Investment volume of over 265mn EUR has been transacted in the hotel sector during the first six months of this year
- 16 hotels changed ownership in CEE region (compared to 8 hotels transacted in the same period of last year).
- Cushman & Wakefield Global Hospitality Group advised in all hotel transactions where an independent investment advisor was involved.
- The future for hotel deals across Europe is very positive. A wide range of investors from all over the world look to invest in this sector, benefiting from stronger returns as trading conditions are set to improve and lending institution are more open to provide debt.
All hospitality indicators are growing
In the first 6 months of 2015, hotels in Europe recorded a significant increase in key performance indicators compared to the same period in 2014. Average Daily Rate (ADR) rose by 8% to 112 EUR, occupancy to 68% (65% in the same period of 2014) and Revenue per Available Room (RevPar) by 11% to 76 EUR.
“The main factors driving growth in 2015 include the continued strength of inbound international tourism into Europe supported by Asian travellers, strong dollar driving demand from Americans and the challenges in North Africa that pushes leisure travellers to stay in Europe,” says Frédéric Le Fichoux, Head of Cushman & Wakefield’s CEE Hospitality Team.
Despite continuing economic and political uncertainty in Europe, travel and hotels did well in 2014. There were almost 600 million international visitors and 2.7 billion overnight stays recorded in Europe, representing a new record with these figures expected to increase further this year.
Prague, Budapest, Bratislava and Warsaw are among the cities in the CEE region that have benefited the most from these macroeconomic factors.

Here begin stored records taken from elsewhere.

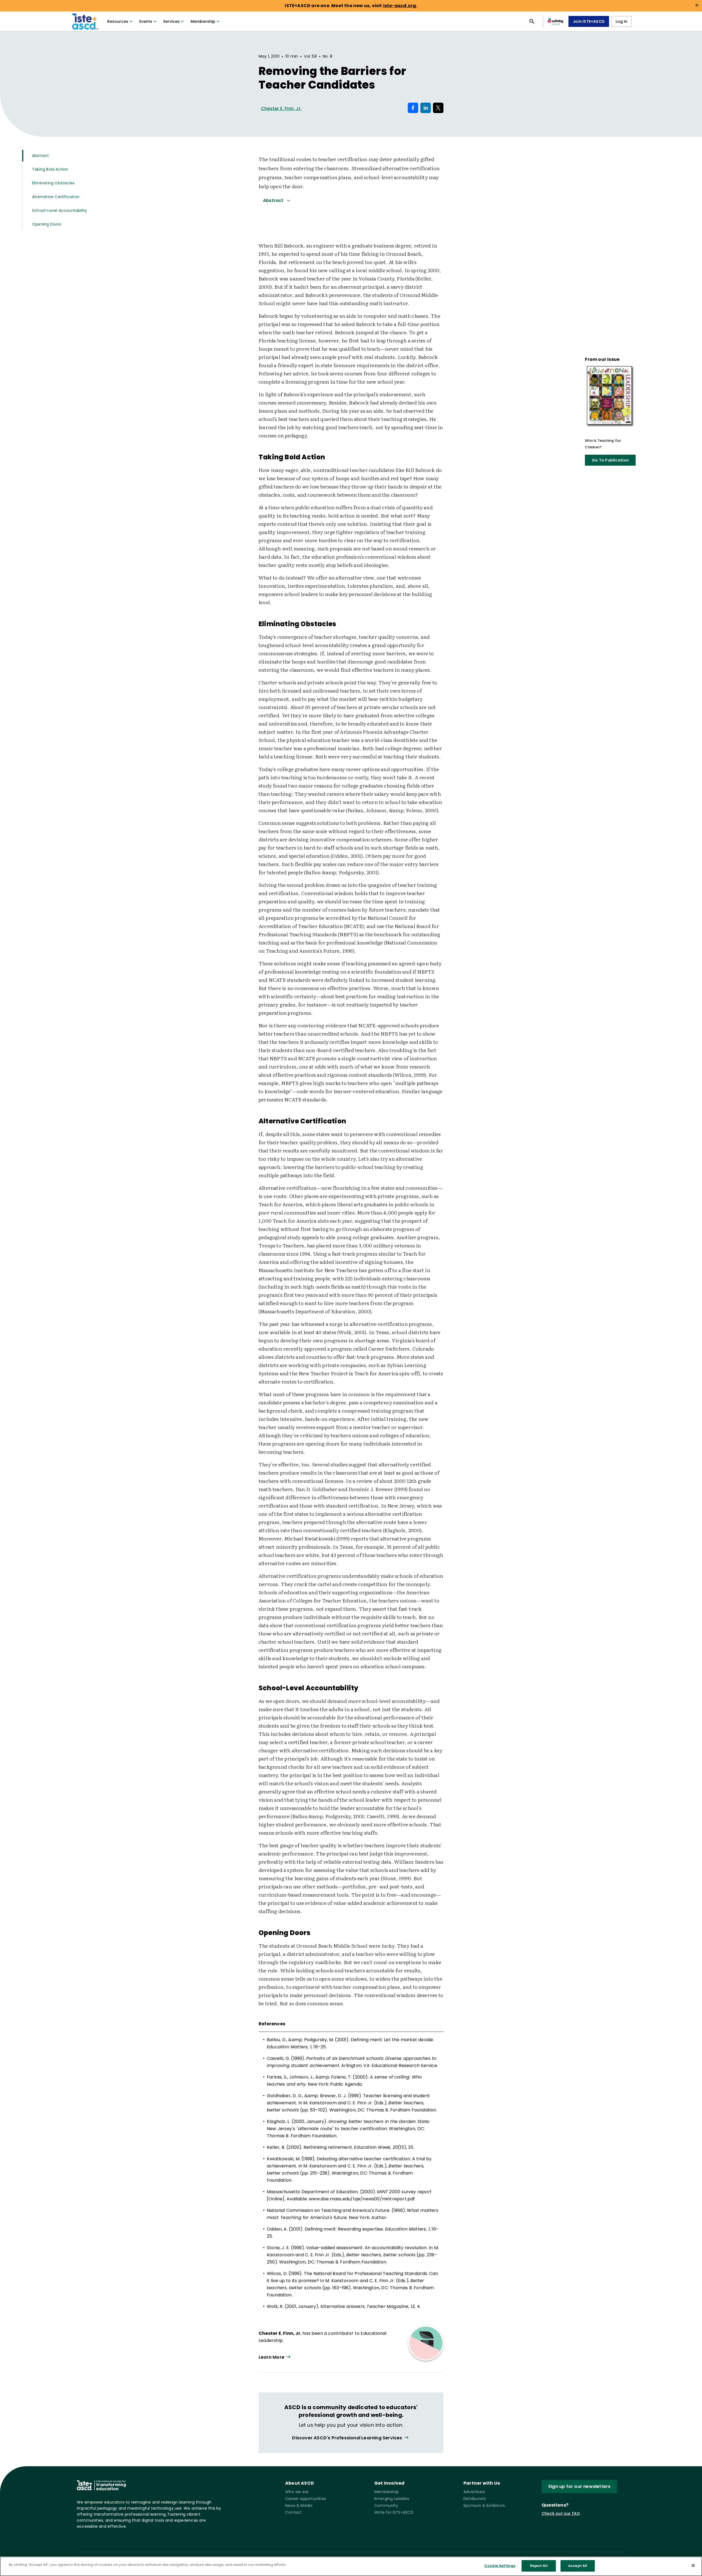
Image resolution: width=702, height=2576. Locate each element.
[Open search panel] (532, 21)
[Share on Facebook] (413, 108)
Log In (621, 21)
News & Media (298, 2505)
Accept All (577, 2565)
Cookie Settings (499, 2565)
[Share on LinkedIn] (425, 108)
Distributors (474, 2498)
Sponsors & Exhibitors (484, 2505)
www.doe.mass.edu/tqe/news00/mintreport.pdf (362, 2199)
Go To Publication (610, 460)
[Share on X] (438, 108)
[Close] (693, 2565)
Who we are (296, 2492)
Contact (293, 2512)
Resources (117, 21)
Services (171, 21)
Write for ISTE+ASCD (394, 2512)
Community (386, 2505)
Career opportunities (305, 2498)
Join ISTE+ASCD (589, 21)
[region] (351, 2566)
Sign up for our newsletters (579, 2486)
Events (145, 21)
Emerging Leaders (391, 2498)
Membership (203, 21)
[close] (696, 5)
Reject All (539, 2565)
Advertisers (474, 2492)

Prague outperformed all other mentioned cities in ADR (80.3 EUR growing by 10.4% year on year) and in RevPar (54.7 EUR growing by 18% year on year).
Due to the double digit growth, availability of debt and resurged interest from investors in the region, the investment activity is growing, both with investment products and development projects.

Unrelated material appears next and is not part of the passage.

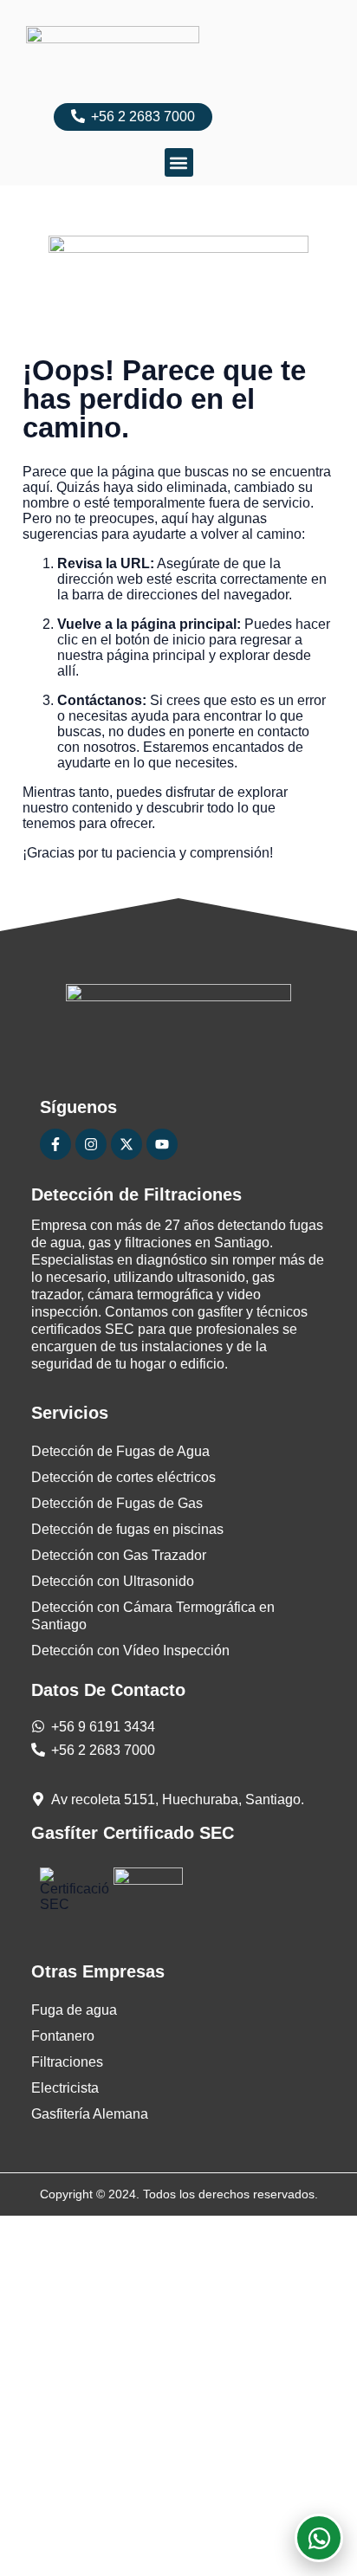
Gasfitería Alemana (89, 2114)
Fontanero (62, 2036)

Despite the limited development opportunities available in the region, a number of international hotel chains are screening the region in search of opportunities to expend their portfolio of brands.

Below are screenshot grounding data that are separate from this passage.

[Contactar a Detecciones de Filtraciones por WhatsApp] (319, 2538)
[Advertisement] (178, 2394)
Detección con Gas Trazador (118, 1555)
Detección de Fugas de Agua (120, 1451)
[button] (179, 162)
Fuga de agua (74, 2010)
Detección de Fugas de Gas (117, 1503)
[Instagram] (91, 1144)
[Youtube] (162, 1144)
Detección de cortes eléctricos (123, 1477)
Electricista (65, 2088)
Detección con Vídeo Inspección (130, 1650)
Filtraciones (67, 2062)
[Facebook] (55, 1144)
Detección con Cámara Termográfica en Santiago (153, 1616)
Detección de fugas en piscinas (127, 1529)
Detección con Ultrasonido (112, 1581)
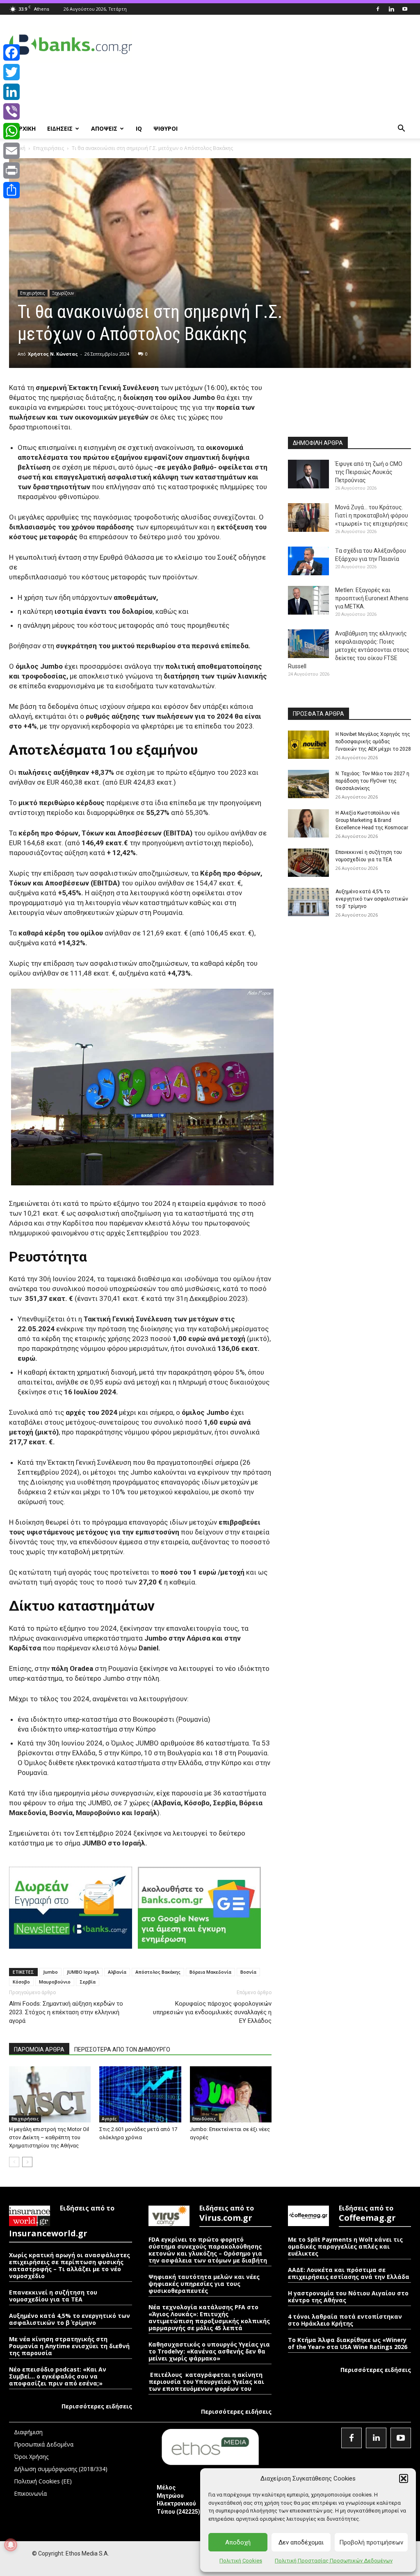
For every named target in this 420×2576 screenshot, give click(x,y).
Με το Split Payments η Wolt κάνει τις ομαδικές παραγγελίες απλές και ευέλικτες (345, 2246)
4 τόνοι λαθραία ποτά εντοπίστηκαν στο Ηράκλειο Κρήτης (345, 2320)
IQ (139, 128)
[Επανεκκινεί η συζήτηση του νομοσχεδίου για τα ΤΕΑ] (308, 863)
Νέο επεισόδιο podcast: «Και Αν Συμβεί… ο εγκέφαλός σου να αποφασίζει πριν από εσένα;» (57, 2376)
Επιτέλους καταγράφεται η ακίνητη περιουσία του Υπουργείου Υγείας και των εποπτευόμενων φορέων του (206, 2381)
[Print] (11, 170)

We have recorded the following hotel openings that are expected in the coming two years:
- Warsaw - 764 rooms to be opened until 2016 in the 3 to 5-star segments;
- Budapest - 500 rooms to be opened until 2016 in the 3 to 5-star segments;
- Prague - 727 rooms to be opened until 2017 in 3 to 5-star segments;
The focus of hoteliers for this year will be directed on guest satisfaction and experience during their stay including for example new wellness products and initiatives, RevPAR improvement through direct bookings, etc. Hotel owners which will improve their facilities and follow the development and new trend in hospitality business will find success in driving growth and profitability in 2015.
Hoteliers will be facing some specific issues in addition to economic outlook and political environment as alternative accommodation business models like Airbnb are being more widely used.
“Hoteliers being cautious about the operating costs and trying to continually improve the guest experience to higher levels are being innovative in installing new technologies in of the public areas such as self-service and mobile check-in initiatives, keyless entry via mobile device,” says Frédéric Le Fichoux.
Furthermore an increasing number of travellers are focused on maintaining their health-conscious lifestyles while traveling. Hotels are responding with several programs like MGM Grand’s “wellness rooms” and Westin’s partnership with New Balance to provide workout gear to guests. The shift towards “wellbeing tourism” provides the potential for hotels to attract completely new guest segments.
Leading hotel brands like Sheraton and Marriott are transforming typical view on standard lobbies into multifunctional spaces interchangeably used for meetings, working alone, or dining.
Executives who are able to capitalize on these trends will hold a distinct competitive advantage in the coming year. By testing each new initiative, industry leaders can accurately predict which programs will work, where they will work best, and how they can be tailored for maximum return at minimum risk.